A New Year, New chances…: ‘Homo Vermis’

It is now exactly 10 years ago around Christmas that I struggled with the interpretation of ‘cycles’. Why I wondered, is everyone convinced there are two resource cycles, as promoted nowadays in whats called the circular economy? And why would we treat these differently? And at some moment around New Year I realized the conclusion was inevitable that there is actually only 1 cycle system: that all raw materials are part of 1 type of cycle, and that I could therefore calculate the same way for all raw materials, organic and non-organic. In other words, there are renewed resources, and resources that do not renew, or better, that are not-renewed, but for which renewal is possible and calculable. That is, nature does renew these as well, also metals, only on very long time scales. Man could also do that, restoring those metal cycles, closing and re-concentrating the stocks, provided he invests the energy for that. To prevent exhaustion. The image of those two separate cycles was therefore incorrect.

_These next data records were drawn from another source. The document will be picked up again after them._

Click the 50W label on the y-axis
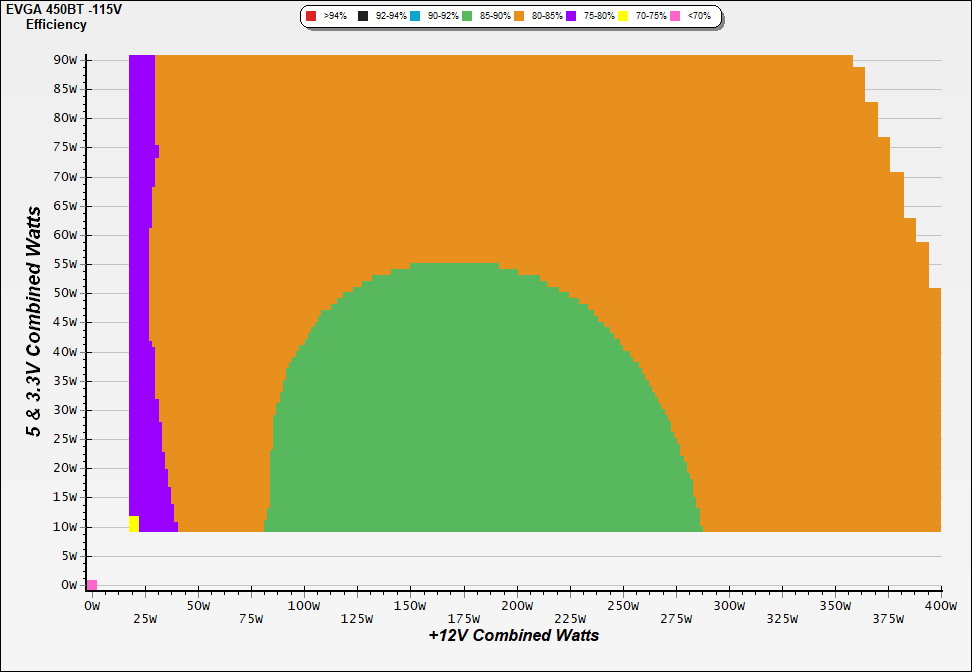972x672 pixels. pos(66,294)
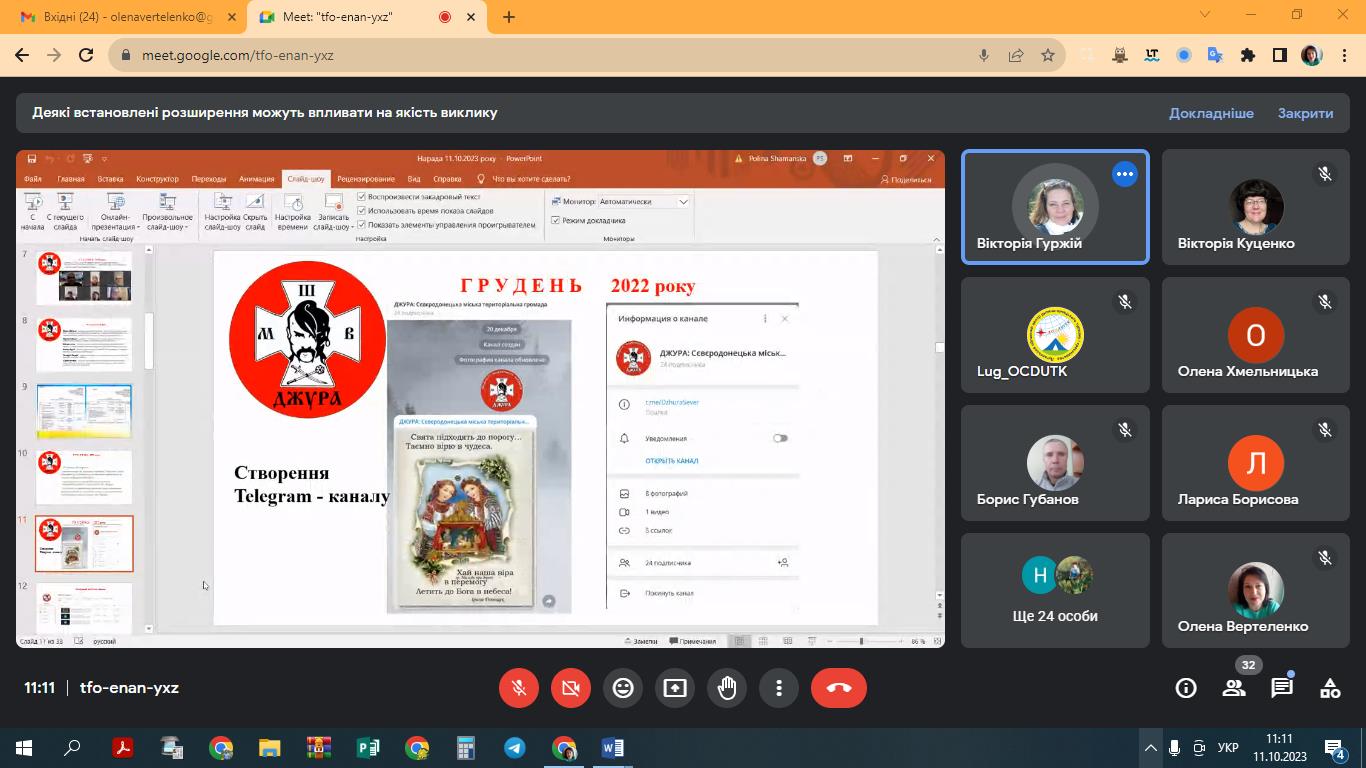Unmute the microphone in the Meet call
This screenshot has height=768, width=1366.
click(x=519, y=688)
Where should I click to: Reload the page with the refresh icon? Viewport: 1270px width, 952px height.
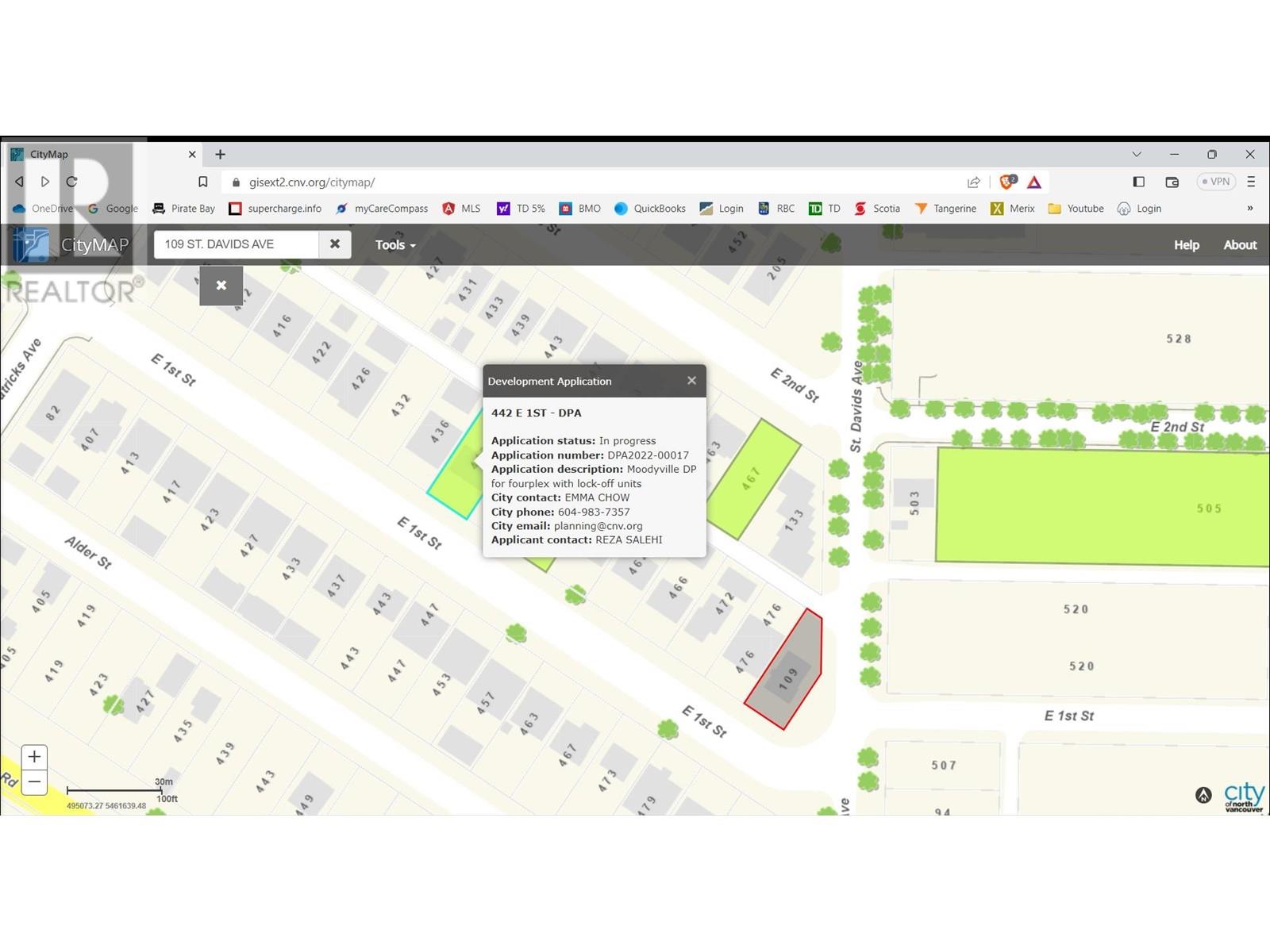click(x=71, y=182)
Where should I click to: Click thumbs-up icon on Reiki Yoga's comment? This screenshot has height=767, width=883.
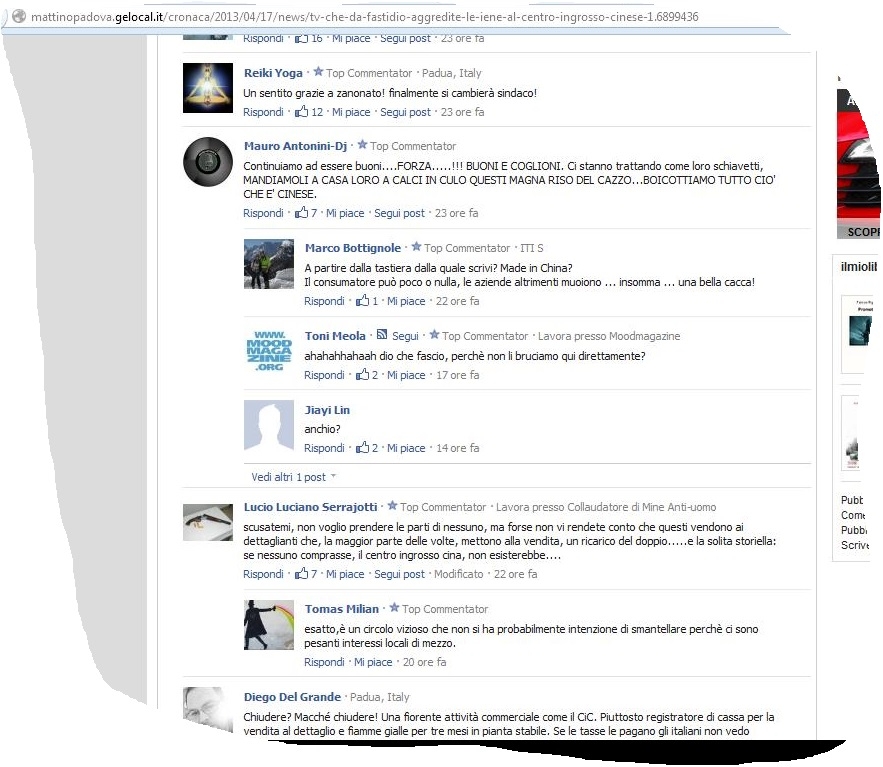tap(302, 112)
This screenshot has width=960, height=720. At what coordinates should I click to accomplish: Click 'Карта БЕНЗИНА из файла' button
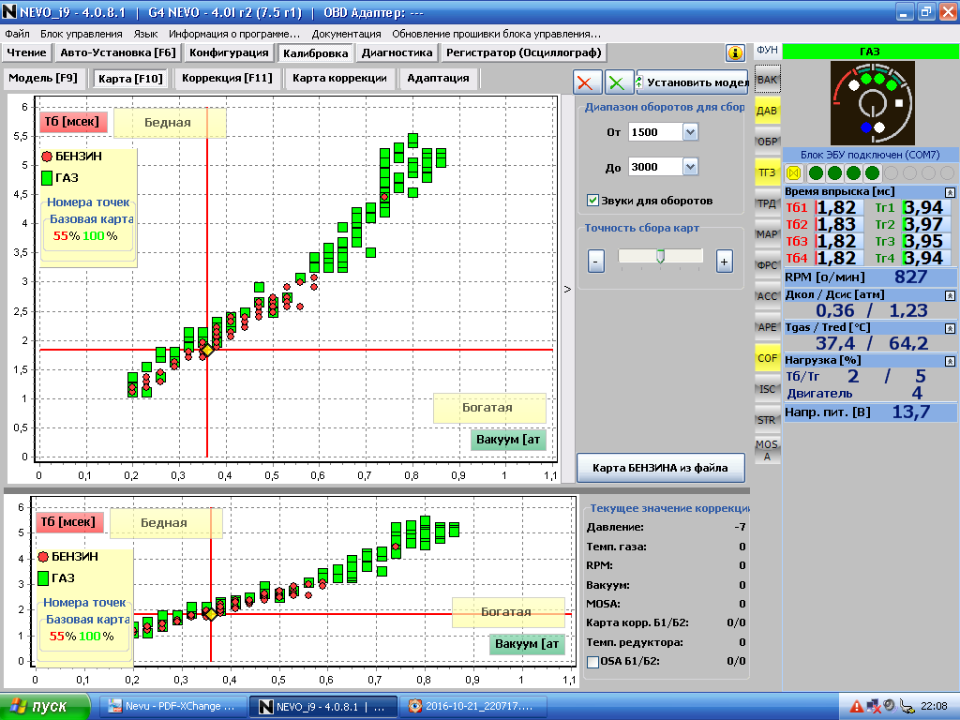661,467
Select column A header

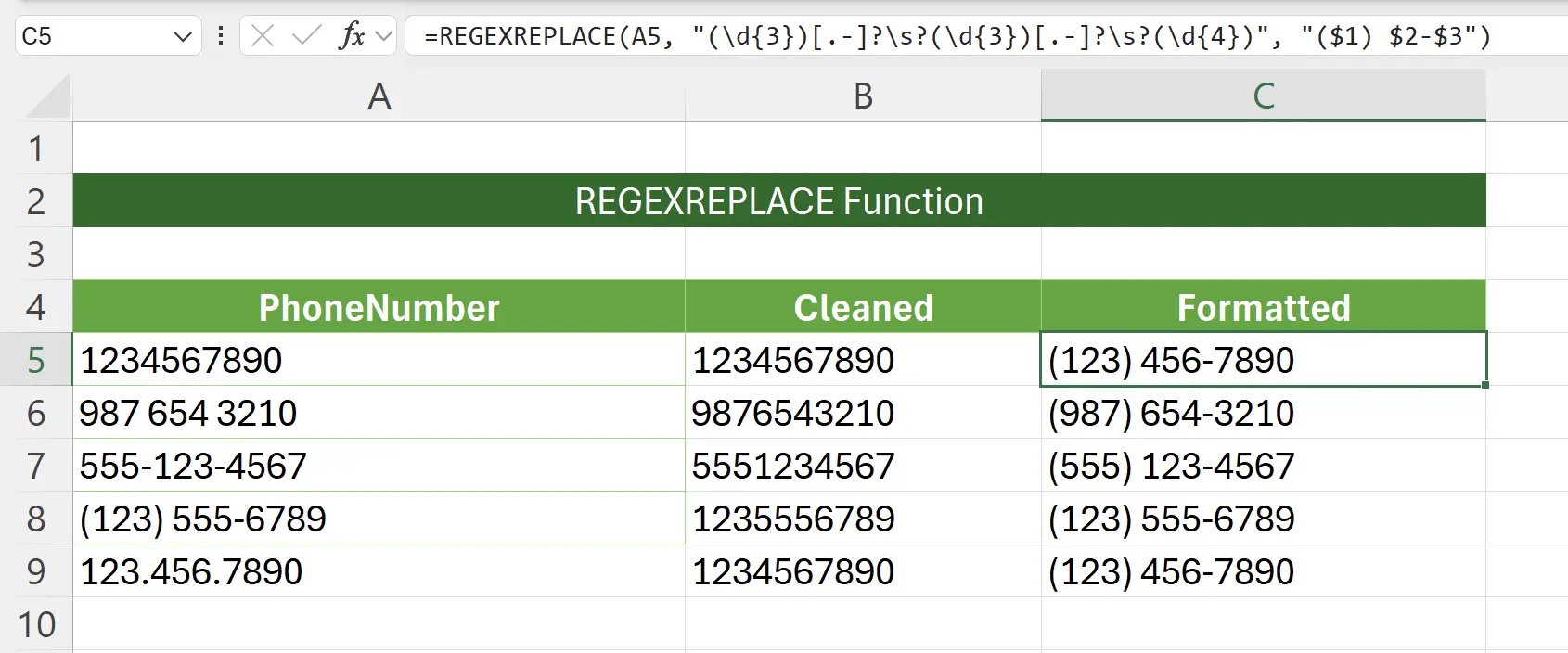(x=379, y=96)
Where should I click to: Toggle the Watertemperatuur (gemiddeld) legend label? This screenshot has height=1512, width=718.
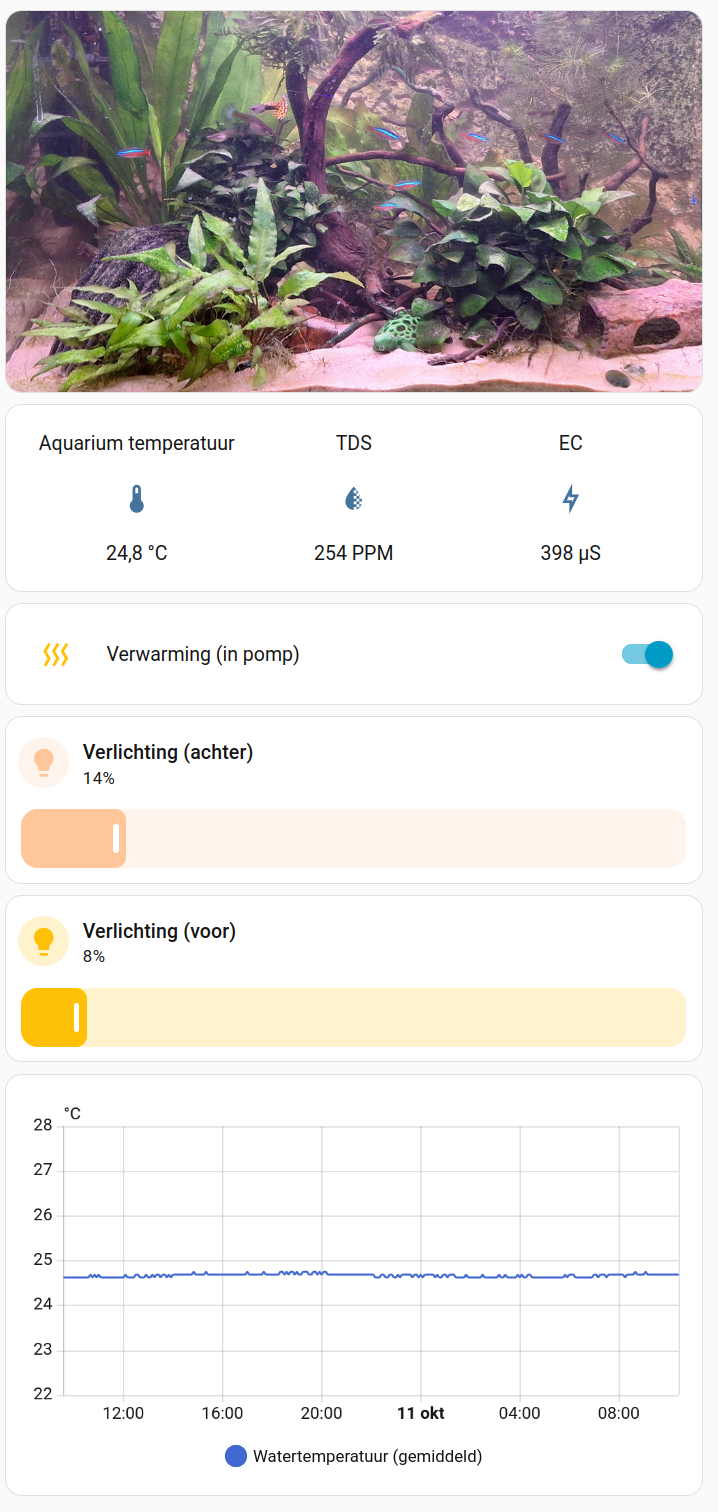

It was always there, that idea, but I apparently did not dare to give in to it. It took effort to get out of one’s own prejudices and moral imprinting, and to allow new insights.

I walked around with ‘brainpain’ for two weeks in that Christmas period, because I couldn’t grasp the notion, and my head just just kept grinding. The problem I was working on , was that I wanted to bring organic and non-organic materials into 1 equation, without weighting factors or other subjective parameters. Until at last the penny dropped. Until I realized I should not look at the cycles from the perspective of mankind, but from nature’s view, the system. And raw materials do not disappear from the system, they dilute and disperse. And over a very long period of time, they gather again, new concentrated stocks will evolve, through the influence of solar energy (biological activity), gravity, tectonics, and volcanism. But then, it is also possible to concentrate the stocks by ourselves, because they are not lost, jut diluted in the background. And if we can collect (renew) them, an energy investment can also be attached to it. And if we can attach an energy investment to that, we can also translate that into land use, land as a means to make solar energy useful. And so I could also compare the non-renewable raw materials (or the non-renewed raw materials) with the land use of organic substances, say wood, flax and so on. [1]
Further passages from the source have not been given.